Stored items
::::::

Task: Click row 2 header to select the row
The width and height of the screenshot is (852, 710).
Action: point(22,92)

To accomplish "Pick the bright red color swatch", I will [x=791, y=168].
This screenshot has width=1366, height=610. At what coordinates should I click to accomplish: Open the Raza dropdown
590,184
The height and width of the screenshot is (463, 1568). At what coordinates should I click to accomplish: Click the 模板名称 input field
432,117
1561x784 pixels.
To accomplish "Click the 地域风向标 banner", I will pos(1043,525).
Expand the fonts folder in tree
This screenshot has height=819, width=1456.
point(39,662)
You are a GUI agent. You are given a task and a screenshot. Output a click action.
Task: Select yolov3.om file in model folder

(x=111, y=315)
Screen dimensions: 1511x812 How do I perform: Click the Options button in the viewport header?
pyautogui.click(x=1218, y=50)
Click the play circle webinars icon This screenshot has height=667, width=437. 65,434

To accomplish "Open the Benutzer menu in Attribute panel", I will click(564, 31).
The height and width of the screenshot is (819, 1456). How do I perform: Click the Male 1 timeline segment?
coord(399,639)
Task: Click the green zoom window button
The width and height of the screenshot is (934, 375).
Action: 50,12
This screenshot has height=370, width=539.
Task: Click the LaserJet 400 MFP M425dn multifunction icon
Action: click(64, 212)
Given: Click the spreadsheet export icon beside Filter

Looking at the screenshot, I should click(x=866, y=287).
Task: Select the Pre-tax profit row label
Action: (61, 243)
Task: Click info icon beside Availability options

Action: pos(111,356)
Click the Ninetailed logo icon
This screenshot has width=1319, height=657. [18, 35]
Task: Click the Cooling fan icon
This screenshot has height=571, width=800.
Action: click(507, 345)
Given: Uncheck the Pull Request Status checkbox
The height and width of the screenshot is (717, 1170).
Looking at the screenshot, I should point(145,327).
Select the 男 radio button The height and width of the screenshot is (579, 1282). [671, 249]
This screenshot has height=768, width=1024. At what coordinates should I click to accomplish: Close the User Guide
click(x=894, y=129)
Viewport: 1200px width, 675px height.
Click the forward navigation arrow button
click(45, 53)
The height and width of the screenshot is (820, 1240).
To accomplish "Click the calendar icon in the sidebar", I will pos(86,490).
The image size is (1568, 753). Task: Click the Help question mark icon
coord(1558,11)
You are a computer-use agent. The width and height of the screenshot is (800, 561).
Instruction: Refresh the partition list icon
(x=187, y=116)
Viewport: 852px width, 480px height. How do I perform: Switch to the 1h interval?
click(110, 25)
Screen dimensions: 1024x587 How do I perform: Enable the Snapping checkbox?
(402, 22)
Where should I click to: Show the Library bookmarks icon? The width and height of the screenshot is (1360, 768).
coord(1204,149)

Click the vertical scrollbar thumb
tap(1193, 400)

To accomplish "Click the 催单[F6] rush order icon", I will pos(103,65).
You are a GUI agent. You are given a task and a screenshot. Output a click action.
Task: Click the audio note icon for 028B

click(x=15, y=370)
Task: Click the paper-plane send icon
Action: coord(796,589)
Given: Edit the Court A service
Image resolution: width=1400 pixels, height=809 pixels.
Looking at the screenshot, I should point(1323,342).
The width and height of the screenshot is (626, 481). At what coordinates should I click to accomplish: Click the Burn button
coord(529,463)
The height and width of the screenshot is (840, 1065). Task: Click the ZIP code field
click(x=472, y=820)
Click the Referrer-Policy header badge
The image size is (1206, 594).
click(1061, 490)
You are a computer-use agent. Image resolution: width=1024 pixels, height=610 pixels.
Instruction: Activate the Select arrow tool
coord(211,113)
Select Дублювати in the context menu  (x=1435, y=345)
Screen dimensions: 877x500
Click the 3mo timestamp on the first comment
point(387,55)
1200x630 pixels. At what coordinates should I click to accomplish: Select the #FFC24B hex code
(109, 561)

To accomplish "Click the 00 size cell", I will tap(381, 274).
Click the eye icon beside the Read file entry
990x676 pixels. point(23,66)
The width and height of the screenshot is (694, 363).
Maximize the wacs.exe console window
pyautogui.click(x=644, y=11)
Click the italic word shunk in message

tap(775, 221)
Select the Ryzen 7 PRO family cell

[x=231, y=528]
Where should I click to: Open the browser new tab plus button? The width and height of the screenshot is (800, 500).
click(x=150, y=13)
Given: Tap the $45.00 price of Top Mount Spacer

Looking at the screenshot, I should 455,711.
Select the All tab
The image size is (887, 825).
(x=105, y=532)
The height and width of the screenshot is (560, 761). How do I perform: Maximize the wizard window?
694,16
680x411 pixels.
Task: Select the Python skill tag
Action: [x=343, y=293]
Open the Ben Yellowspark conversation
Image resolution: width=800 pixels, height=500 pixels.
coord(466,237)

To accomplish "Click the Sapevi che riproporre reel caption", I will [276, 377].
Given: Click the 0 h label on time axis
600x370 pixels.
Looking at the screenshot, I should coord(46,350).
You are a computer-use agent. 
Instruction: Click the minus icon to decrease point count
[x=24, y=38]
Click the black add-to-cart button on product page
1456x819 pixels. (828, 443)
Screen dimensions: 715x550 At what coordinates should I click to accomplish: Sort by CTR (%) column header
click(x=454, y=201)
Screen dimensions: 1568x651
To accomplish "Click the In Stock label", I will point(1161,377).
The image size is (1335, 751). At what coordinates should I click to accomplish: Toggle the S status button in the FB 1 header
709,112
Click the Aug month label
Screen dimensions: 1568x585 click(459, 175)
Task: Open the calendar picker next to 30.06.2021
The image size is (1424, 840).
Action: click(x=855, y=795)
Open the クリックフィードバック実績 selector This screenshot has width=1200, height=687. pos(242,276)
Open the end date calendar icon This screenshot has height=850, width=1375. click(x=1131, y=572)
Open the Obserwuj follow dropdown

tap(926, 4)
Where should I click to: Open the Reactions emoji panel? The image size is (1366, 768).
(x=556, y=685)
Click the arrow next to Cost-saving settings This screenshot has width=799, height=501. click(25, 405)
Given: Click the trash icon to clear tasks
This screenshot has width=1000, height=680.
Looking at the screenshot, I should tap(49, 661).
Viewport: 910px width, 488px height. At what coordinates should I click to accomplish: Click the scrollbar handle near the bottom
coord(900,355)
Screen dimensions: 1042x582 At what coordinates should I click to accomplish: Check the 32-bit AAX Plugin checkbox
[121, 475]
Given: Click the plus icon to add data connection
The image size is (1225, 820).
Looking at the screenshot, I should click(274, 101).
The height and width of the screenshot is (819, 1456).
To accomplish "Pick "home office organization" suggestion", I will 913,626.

::::::

■ What is being asked
Output the complete set of records word for word.

■ Task result
Task: Click row 2 header to select the row
The width and height of the screenshot is (852, 710).
Action: point(22,92)

To accomplish "Pick the bright red color swatch", I will [x=791, y=168].
This screenshot has width=1366, height=610. At what coordinates should I click to accomplish: Open the Raza dropdown
590,184
The height and width of the screenshot is (463, 1568). At what coordinates should I click to accomplish: Click the 模板名称 input field
432,117
1561x784 pixels.
To accomplish "Click the 地域风向标 banner", I will pos(1043,525).
Expand the fonts folder in tree
This screenshot has height=819, width=1456.
point(39,662)
You are a GUI agent. You are given a task and a screenshot. Output a click action.
Task: Select yolov3.om file in model folder

(x=111, y=315)
Screen dimensions: 1511x812 How do I perform: Click the Options button in the viewport header?
pyautogui.click(x=1218, y=50)
Click the play circle webinars icon This screenshot has height=667, width=437. 65,434

To accomplish "Open the Benutzer menu in Attribute panel", I will click(564, 31).
The height and width of the screenshot is (819, 1456). How do I perform: Click the Male 1 timeline segment?
coord(399,639)
Task: Click the green zoom window button
The width and height of the screenshot is (934, 375).
Action: 50,12
This screenshot has height=370, width=539.
Task: Click the LaserJet 400 MFP M425dn multifunction icon
Action: click(64, 212)
Given: Click the spreadsheet export icon beside Filter

Looking at the screenshot, I should click(x=866, y=287).
Task: Select the Pre-tax profit row label
Action: (61, 243)
Task: Click info icon beside Availability options

Action: pos(111,356)
Click the Ninetailed logo icon
This screenshot has width=1319, height=657. [18, 35]
Task: Click the Cooling fan icon
This screenshot has height=571, width=800.
Action: click(507, 345)
Given: Uncheck the Pull Request Status checkbox
The height and width of the screenshot is (717, 1170).
Looking at the screenshot, I should point(145,327).
Select the 男 radio button The height and width of the screenshot is (579, 1282). [671, 249]
This screenshot has height=768, width=1024. At what coordinates should I click to accomplish: Close the User Guide
click(x=894, y=129)
Viewport: 1200px width, 675px height.
Click the forward navigation arrow button
click(45, 53)
The height and width of the screenshot is (820, 1240).
To accomplish "Click the calendar icon in the sidebar", I will pos(86,490).
The image size is (1568, 753). Task: Click the Help question mark icon
coord(1558,11)
You are a computer-use agent. The width and height of the screenshot is (800, 561).
Instruction: Refresh the partition list icon
(x=187, y=116)
Viewport: 852px width, 480px height. How do I perform: Switch to the 1h interval?
click(110, 25)
Screen dimensions: 1024x587 How do I perform: Enable the Snapping checkbox?
(402, 22)
Where should I click to: Show the Library bookmarks icon? The width and height of the screenshot is (1360, 768).
coord(1204,149)

Click the vertical scrollbar thumb
tap(1193, 400)

To accomplish "Click the 催单[F6] rush order icon", I will pos(103,65).
You are a GUI agent. You are given a task and a screenshot. Output a click action.
Task: Click the audio note icon for 028B

click(x=15, y=370)
Task: Click the paper-plane send icon
Action: coord(796,589)
Given: Edit the Court A service
Image resolution: width=1400 pixels, height=809 pixels.
Looking at the screenshot, I should point(1323,342).
The width and height of the screenshot is (626, 481). At what coordinates should I click to accomplish: Click the Burn button
coord(529,463)
The height and width of the screenshot is (840, 1065). Task: Click the ZIP code field
click(x=472, y=820)
Click the Referrer-Policy header badge
The image size is (1206, 594).
click(1061, 490)
You are a computer-use agent. Image resolution: width=1024 pixels, height=610 pixels.
Instruction: Activate the Select arrow tool
coord(211,113)
Select Дублювати in the context menu  (x=1435, y=345)
Screen dimensions: 877x500
Click the 3mo timestamp on the first comment
point(387,55)
1200x630 pixels. At what coordinates should I click to accomplish: Select the #FFC24B hex code
(109, 561)

To accomplish "Click the 00 size cell", I will tap(381, 274).
Click the eye icon beside the Read file entry
990x676 pixels. point(23,66)
The width and height of the screenshot is (694, 363).
Maximize the wacs.exe console window
pyautogui.click(x=644, y=11)
Click the italic word shunk in message

tap(775, 221)
Select the Ryzen 7 PRO family cell

[x=231, y=528]
Where should I click to: Open the browser new tab plus button? The width and height of the screenshot is (800, 500).
click(x=150, y=13)
Given: Tap the $45.00 price of Top Mount Spacer

Looking at the screenshot, I should 455,711.
Select the All tab
The image size is (887, 825).
(x=105, y=532)
The height and width of the screenshot is (560, 761). How do I perform: Maximize the wizard window?
694,16
680x411 pixels.
Task: Select the Python skill tag
Action: [x=343, y=293]
Open the Ben Yellowspark conversation
Image resolution: width=800 pixels, height=500 pixels.
coord(466,237)

To accomplish "Click the Sapevi che riproporre reel caption", I will [276, 377].
Given: Click the 0 h label on time axis
600x370 pixels.
Looking at the screenshot, I should coord(46,350).
You are a computer-use agent. 
Instruction: Click the minus icon to decrease point count
[x=24, y=38]
Click the black add-to-cart button on product page
1456x819 pixels. (828, 443)
Screen dimensions: 715x550 At what coordinates should I click to accomplish: Sort by CTR (%) column header
click(x=454, y=201)
Screen dimensions: 1568x651
To accomplish "Click the In Stock label", I will point(1161,377).
The image size is (1335, 751). At what coordinates should I click to accomplish: Toggle the S status button in the FB 1 header
709,112
Click the Aug month label
Screen dimensions: 1568x585 click(459, 175)
Task: Open the calendar picker next to 30.06.2021
The image size is (1424, 840).
Action: click(x=855, y=795)
Open the クリックフィードバック実績 selector This screenshot has width=1200, height=687. pos(242,276)
Open the end date calendar icon This screenshot has height=850, width=1375. click(x=1131, y=572)
Open the Obserwuj follow dropdown

tap(926, 4)
Where should I click to: Open the Reactions emoji panel? The image size is (1366, 768).
(x=556, y=685)
Click the arrow next to Cost-saving settings This screenshot has width=799, height=501. click(25, 405)
Given: Click the trash icon to clear tasks
This screenshot has width=1000, height=680.
Looking at the screenshot, I should tap(49, 661).
Viewport: 910px width, 488px height. At what coordinates should I click to accomplish: Click the scrollbar handle near the bottom
coord(900,355)
Screen dimensions: 1042x582 At what coordinates should I click to accomplish: Check the 32-bit AAX Plugin checkbox
[121, 475]
Given: Click the plus icon to add data connection
The image size is (1225, 820).
Looking at the screenshot, I should click(274, 101).
The height and width of the screenshot is (819, 1456).
To accomplish "Pick "home office organization" suggestion", I will 913,626.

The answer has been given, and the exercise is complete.